Entrevista: Berenice Kikuchi fala sobre anemia falciforme

Correm pelo sangue de cerca de 30 mil brasileiros glóbulos vermelhos em forma de foice, que causam fortes crises de dor em diversas partes do corpo, como ossos e articulações, icterícia, edemas nas mãos e nos pés de crianças, feridas, retardo do crescimento e da maturação sexual e infecções.


 A enfermeira Berenice Kikuchi fundou a Associação de Anemia Falciforme do Estado de São Paulo (Aafesp) e rompeu diversas barreiras

Esses são alguns sintomas da anemia falciforme, doença genética que afeta um a cada 380 afrodescendentes e que ainda é marginalizada pela sociedade, autoridades e pelo próprio sistema de saúde. Desbravadora dos caminhos para reconhecimento e tratamento adequado da doença, a enfermeira Berenice Kikuchi fundou a Associação de Anemia Falciforme do Estado de São Paulo (Aafesp) e rompeu barreiras, como a consolidação do Combate ao Racismo como 9º Objetivo de Desenvolvimento do Milênio (ODM) no Programa das Nações Unidas para o Desenvolvimento (PNUD) e a inclusão do diagnóstico de anemia falciforme em recém-nascidos, por meio do teste do pezinho, que rendeu um prê- mio à associação no mesmo programa.

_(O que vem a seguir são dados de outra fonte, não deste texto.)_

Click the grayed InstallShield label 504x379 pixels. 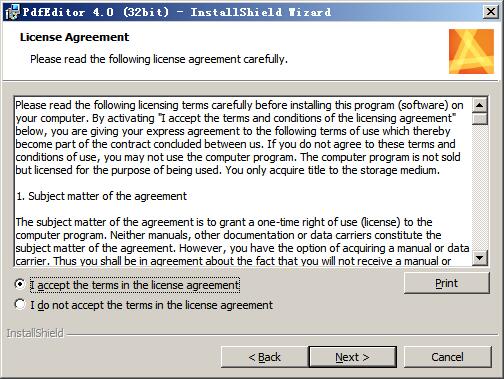tap(35, 333)
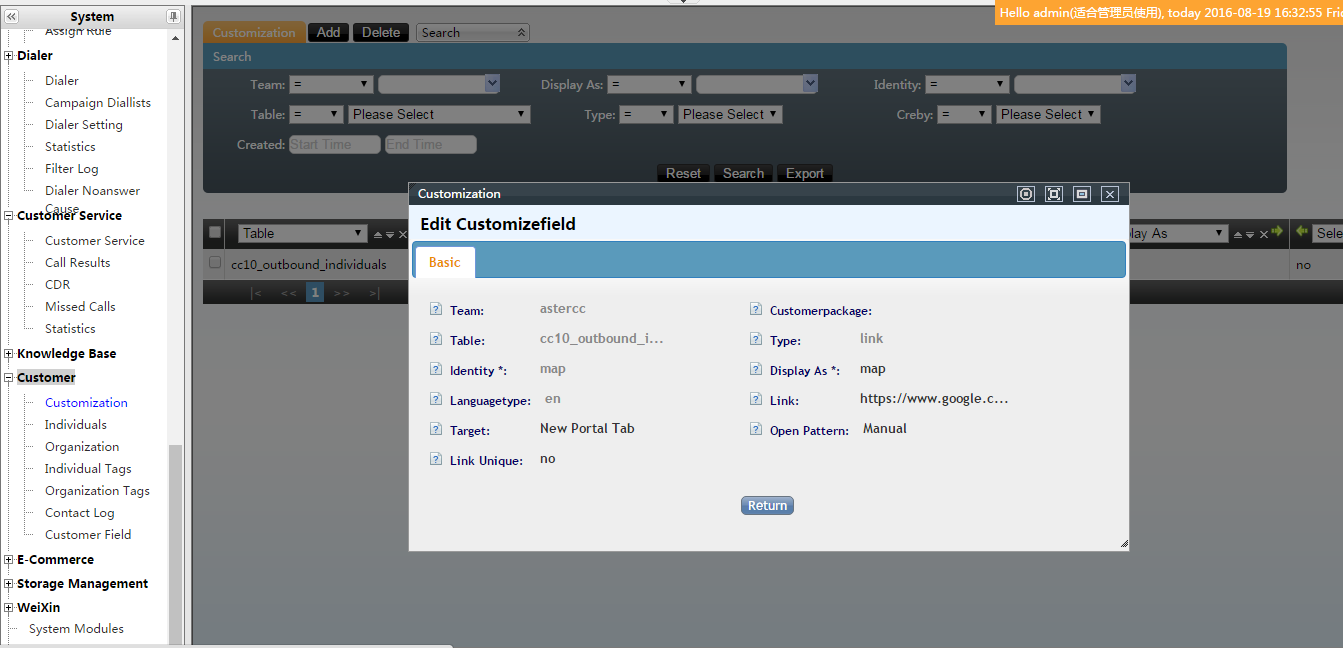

Em 2015, a Aafesp ganhou o prêmio Caixa Socioambiental, com apoio financeiro para ampliar seu projeto no Mato Grosso do Sul, durante 12 meses. Mesmo com tantos avanços, a luta de Berenice pela inclusão social das pessoas com anemia falciforme ainda tem muitos desafios a serem vencidos.

Enfermagem Revista: Como iniciou a sua atuação na luta pelo reconhecimento e abordagem adequada da anemia falciforme?

Berenice Kikuchi: Conheci, em 1993, uma criança com dez anos recém-diagnosticada com anemia falciforme. Essa família me foi indicada em decorrência da minha militância com a saúde da população negra, no distrito de saúde de Guaianazes, na zona leste de São Paulo. As dificuldades da mãe em encontrar serviço especializado a partir deste diagnóstico tardio colocaram em xeque o conhecimento dos profissionais de saúde diante da magnitude clínica, social e psicológica da enfermidade.

ER: Como você avalia a compreensão da doença por parte do Estado e da sociedade?

BK: Nas duas últimas décadas os movimentos representativos de pessoas com a doença expandiram-se para todo o território nacional, visando a inclusão das pessoas e da anemia falciforme no Sistema Único de Saúde (SUS). Essa intensa mobilização resultou em legislações. A Aafesp foi pioneira nacional na conquista, em 1997, de uma legislação específica para a doença, a qual tornou-se norteadora de legislações similares em vários municípios e Estados. Um avanço importante foi a Portaria nº 822/2001, que incluiu o diagnóstico precoce da anemia falciforme na triagem neonatal em 12 Estados da Federação. Este processo de inclusão dos outros Estados foi concluído em 2014. As pessoas com a doença, que estão organizadas em uma associação, aprenderam a reconhecer e reagir à discriminação e ao racismo. Mas a discriminação por cor e classe social faz parte da cultura brasileira, e manifesta-se na forma de tratar e interagir com a população negra nas instituições de saúde. Como resultado, os piores indicadores de saúde no SUS colocam a população negra em primeiro lugar. Para reverter esse quadro, é importante reconhecer o racismo institucional e intervir para combatê-lo.

ER: Qual foi o papel da Aafesp na indicação do 9º Objetivo do Desenvolvimento do Milênio (ODM), que prevê o combate ao racismo?

BK: A Aafesp aliou em suas práticas as duas grandes conferências do milênio da ONU. A de 2000, que resultou nos oito Objetivos de Desenvolvimento do Milênio, e a de 2001, que foi a de combate ao racismo e todas as formas de intolerância. Com esse enfoque, fizemos um vídeo que batizamos de “Objetivos do milênio sem o racismo”. A partir dele passamos a divulgar os ODM, por meio de conferências e palestras em escolas nas comunidades das periferias, para que o racismo entrasse nos objetivos de desenvolvimento na edição de 2015 como estruturante e transversal. Ter essa proposta contemplada chama a atenção para uma situação polêmica no Brasil, que é admitir que o racismo institucional atua de forma sinergética na população negra, determinando formas desvantajosas de nascer, viver e morrer, além de trazer para o debate político a anemia falciforme, como uma enfermidade que afeta de forma majoritária os descendentes de africanos no Brasil e no mundo. Avançamos, mas ainda temos uma mortalidade alta, que coloca em xeque o conhecimento dos profissionais de saúde para reverter situações de urgência emergência.